Between 1935 and 1937, the recently independent nation of Lithuania purchased 5,000 Browning High Power pistols from FN. These were early pattern guns, with 500m tangent rear sights and stock slots, although Lithuania did not purchase holster stocks to go with them. The guns are also early enough to have rounded barrel cams. Externally, they are easily spotted by the distinctive Pillars of Gediminas symbol on the top of the slide, which is repeated as a proof mark internally on the barrel lug, recoil spring guide, and inside of the magazine floorplate. They also have a unique rectangular lanyard loop on the bottom of the grip.
Sold for $3,450 at the December 2019 RIA Premier auction.
I bet that pistol has interesting story behind it. How it escaped the turmoil of its home country and ended up in USA.
…interesting story? Perhaps. May be it was used in Ponary?

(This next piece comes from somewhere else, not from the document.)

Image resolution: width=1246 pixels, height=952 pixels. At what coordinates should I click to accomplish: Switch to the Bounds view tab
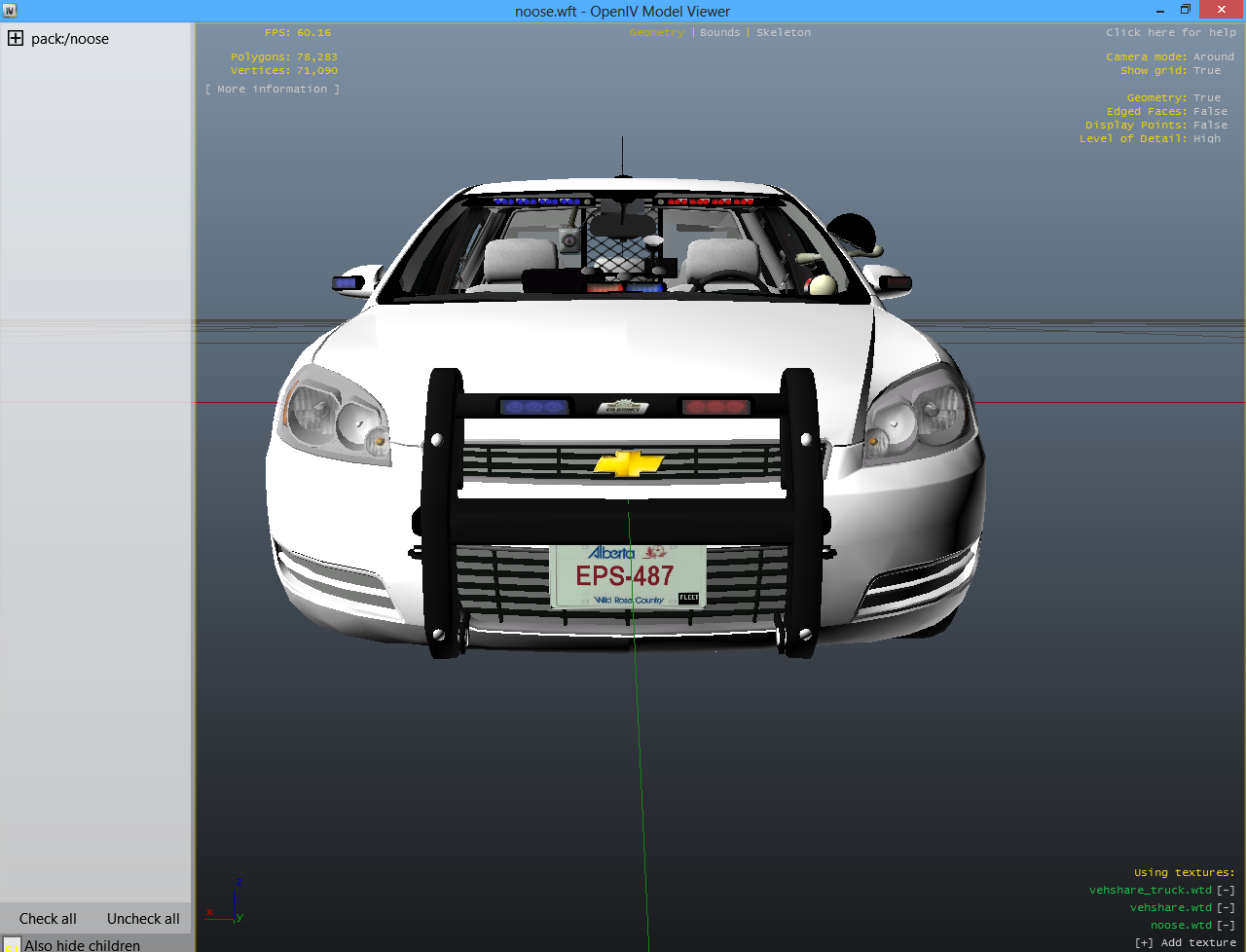719,32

Or maybe Rainiai massacre for all we know. There is no telling. I was wondering how it ended up in USA.
One of the possibilities it was in possession of somebody fleeing the country during the first soviet occupation in 1940, or at the end of WW2, when the Germans were pushed back.
Why the divot on the right front of the slide? I have noticed it on a couple of the older High Powers that Ian has shown, but no comments on it. I have a fairly recent commercial Browning that doesn’t have it.
lt is for easy taking of the slide stop by a thump push when the slide retracted for field strip.
Thank you.
Biutiful example of overengineering
Very well made pistol to last detail; true representation of FNH of mid 1930s.
Beautiful weapon. IMHO, the best pistol from the mid-Thirties to when the Wonder Nines and Glocks came in (P38, eat yer heart out) and I’m not so sure the newer weapons really are better. Question to the assembled multitude, if you owned an early Mle 35, would go up on the wall as a collectible or be a shooter? I have an Inglis made example and I’m not sure what to do. Also have a FN made commercial example (blued finish, walnut grips, target sights), first firearm I ever owned, from 1976, and that has always been a shooter.
I shot my Inglis. Carried it a bit, too.
Colonel,
what is your problem? You have an excellent 1976 FN HP for shooting. Why risk damage to the early model? (Over the years, I have seen several pistols getting damaged in normal shooting, among them a wartime FN HP.)
If the early FN HP were your only pistol (due to legal constraints, for example), then in my view using it for shooting would be OK, of course.
I shot my Inglis. Carried it a bit, too.